議題1:東京電力ホールディングス株式会社福島第一原子力発電所(1F)に係る審査及び検査の改善に向けた検討
技術的な議論の内容
- 規則改正(1F規則、1F告示)の方向性
- 運転上の制限(LCO:Limit Condition for Operation)の名称変更: 規則の3条、14条、18条を改正し、名称を「施設運用上の基準」に変更する。これは、廃止措置の実用炉などで用いられる名称に置き換えるもので、LCOの報告が世論に誤解を生む可能性を避けるためである。
- 実施計画検査の枠組み整理:
- 規則18条の2を改正し、「施設定期検査」を削除する。施設定期検査で確認していたハードウェアの検査は、保安検査の中で東京電力の施設管理の実施状況を確認することで対応可能と判断された。
- 規則18条の2第2項を改正し、検査頻度の規定(毎年度1回以上)を「年間を通じて行う」に変更し、原子力規制検査の考え方に近づける。
- 使用前検査と溶接検査の統合: 規則19条、26条以降を改正し、溶接検査を削除し、今後は使用前検査の中で溶接に係る確認を実施する。これに伴い、溶接検査の申請に必要であった添付資料は、使用前検査の申請添付資料に統合される。
- 溶接検査の対象の削除: 実用炉で溶接の対象となるが現状「空き定」となっている原子炉本体、格納容器、これに付属する容器管などを溶接検査の対象から削除する。
- 使用前検査の実施方法の柔軟化: 規則20条を改正し、工事の工程ごとに検査を定める「充填表形式」を削除し、今後は「十分な方法によって必要に応じて」使用前検査を実施する。
- 告示の改正: 1F告示の運転管理責任者に係る基準(第10条第1号)について、経験年数の対象業務を「発電用原子炉の運転に関する業務」から「発電用原子炉施設(安全に関するもの)の運転に関する業務」に修正する。
- 使用前検査が不要となる施設の指示: 規則20条第2項第3号に基づき、過去に実績のある同一設計の施設(キャスクの仮保管施設、個体廃棄物貯蔵庫第10棟の遮蔽蓋など)について、使用前検査を受けずに使用できるとする指示文案が示された。
- 同一設計の範囲の定義: 実施計画の使用について、構造、強度、機能、性能、最高使用圧力、温度、内包する物質、および設置目的に変更がない範囲を「同一設計」として想定している。

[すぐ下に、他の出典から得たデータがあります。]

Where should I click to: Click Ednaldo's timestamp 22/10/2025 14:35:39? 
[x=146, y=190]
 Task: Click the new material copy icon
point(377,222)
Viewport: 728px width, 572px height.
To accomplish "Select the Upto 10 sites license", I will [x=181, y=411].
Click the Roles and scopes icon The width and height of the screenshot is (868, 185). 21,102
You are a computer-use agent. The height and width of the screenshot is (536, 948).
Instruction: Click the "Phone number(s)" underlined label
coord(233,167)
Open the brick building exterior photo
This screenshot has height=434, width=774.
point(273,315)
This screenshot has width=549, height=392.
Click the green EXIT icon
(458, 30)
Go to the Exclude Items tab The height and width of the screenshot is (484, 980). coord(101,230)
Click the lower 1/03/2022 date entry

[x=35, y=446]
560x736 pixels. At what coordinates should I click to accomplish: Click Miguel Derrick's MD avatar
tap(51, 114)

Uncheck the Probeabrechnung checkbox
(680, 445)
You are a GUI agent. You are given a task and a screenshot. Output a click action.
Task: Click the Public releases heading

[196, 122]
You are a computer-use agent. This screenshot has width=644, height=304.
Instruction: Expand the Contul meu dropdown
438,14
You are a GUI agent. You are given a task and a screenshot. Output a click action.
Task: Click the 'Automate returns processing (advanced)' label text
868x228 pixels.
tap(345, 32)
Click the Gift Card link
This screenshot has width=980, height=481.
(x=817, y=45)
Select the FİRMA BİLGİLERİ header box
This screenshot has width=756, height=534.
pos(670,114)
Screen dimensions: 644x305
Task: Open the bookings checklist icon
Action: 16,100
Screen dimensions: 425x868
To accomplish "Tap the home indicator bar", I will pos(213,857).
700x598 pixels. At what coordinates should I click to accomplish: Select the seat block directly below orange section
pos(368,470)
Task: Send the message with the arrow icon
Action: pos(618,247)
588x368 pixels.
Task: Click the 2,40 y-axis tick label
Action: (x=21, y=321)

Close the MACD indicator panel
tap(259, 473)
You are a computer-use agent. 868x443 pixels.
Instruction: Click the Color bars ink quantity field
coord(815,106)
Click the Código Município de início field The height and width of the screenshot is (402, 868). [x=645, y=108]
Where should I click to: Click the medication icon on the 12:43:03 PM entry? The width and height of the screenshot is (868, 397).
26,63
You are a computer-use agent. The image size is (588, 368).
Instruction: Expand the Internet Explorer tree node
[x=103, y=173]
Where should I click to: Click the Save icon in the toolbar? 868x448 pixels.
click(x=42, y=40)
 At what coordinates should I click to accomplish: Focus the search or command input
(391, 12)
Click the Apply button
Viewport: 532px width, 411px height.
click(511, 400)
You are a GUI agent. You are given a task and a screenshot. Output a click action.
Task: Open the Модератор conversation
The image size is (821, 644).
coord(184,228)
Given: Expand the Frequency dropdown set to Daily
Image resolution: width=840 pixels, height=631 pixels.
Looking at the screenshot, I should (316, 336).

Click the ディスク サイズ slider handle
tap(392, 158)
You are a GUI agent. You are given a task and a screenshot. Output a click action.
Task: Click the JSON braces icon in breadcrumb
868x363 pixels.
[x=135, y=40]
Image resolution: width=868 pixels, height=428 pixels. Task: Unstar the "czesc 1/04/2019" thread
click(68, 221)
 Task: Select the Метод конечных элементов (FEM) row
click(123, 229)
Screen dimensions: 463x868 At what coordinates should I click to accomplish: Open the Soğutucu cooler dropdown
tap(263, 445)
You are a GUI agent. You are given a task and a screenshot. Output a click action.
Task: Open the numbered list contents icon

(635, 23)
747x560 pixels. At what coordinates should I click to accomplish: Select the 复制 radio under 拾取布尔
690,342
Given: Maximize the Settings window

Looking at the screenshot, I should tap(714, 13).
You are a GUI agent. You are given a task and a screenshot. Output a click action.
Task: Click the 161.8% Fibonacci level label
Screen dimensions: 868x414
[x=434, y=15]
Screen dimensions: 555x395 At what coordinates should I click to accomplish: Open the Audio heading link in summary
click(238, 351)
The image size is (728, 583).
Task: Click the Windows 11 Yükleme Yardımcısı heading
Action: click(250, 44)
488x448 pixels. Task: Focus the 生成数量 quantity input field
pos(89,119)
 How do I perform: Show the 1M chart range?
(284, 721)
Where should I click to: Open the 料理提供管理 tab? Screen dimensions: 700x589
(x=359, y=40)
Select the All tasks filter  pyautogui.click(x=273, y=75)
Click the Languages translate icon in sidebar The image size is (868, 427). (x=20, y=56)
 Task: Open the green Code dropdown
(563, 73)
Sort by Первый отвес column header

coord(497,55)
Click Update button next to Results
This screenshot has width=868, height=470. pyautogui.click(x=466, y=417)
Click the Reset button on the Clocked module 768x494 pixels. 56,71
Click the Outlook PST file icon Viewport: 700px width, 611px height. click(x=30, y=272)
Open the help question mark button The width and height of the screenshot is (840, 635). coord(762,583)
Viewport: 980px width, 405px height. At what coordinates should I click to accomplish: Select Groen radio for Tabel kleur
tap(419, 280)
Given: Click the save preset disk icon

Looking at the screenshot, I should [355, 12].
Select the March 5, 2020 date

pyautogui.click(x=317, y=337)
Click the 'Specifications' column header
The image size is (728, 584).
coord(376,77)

- 検査実施要領の変更: 規則改正に伴い、検査実施要領から溶接検査、輸入溶接検査、施設定期検査を削除する。
- 審査実務要領(審査事例集)の策定:
- 実施計画の審査実務要領案が示され、審査基準への適合性判断をサポートし、審査の迅速化を図ることを目的としている。
- 審査事例集には、申請要否の判断フロー(申請資料、設備の解体適用、使用停止設備・休止設備、敷地線量の評価に関する線源の記載)が掲載されている。
規制庁からの宿題事項(コメント・指示)
- 規則改正に伴う名称変更の対応: 「運転上の制限」から「施設運用上の基準」への名称変更(規則改正は来年4月施行予定)に伴う実施計画の変更認可申請(言葉の書き換え)を、事務的に来年3月中に完了させ、4月に施行が間に合うように手続きを進めること。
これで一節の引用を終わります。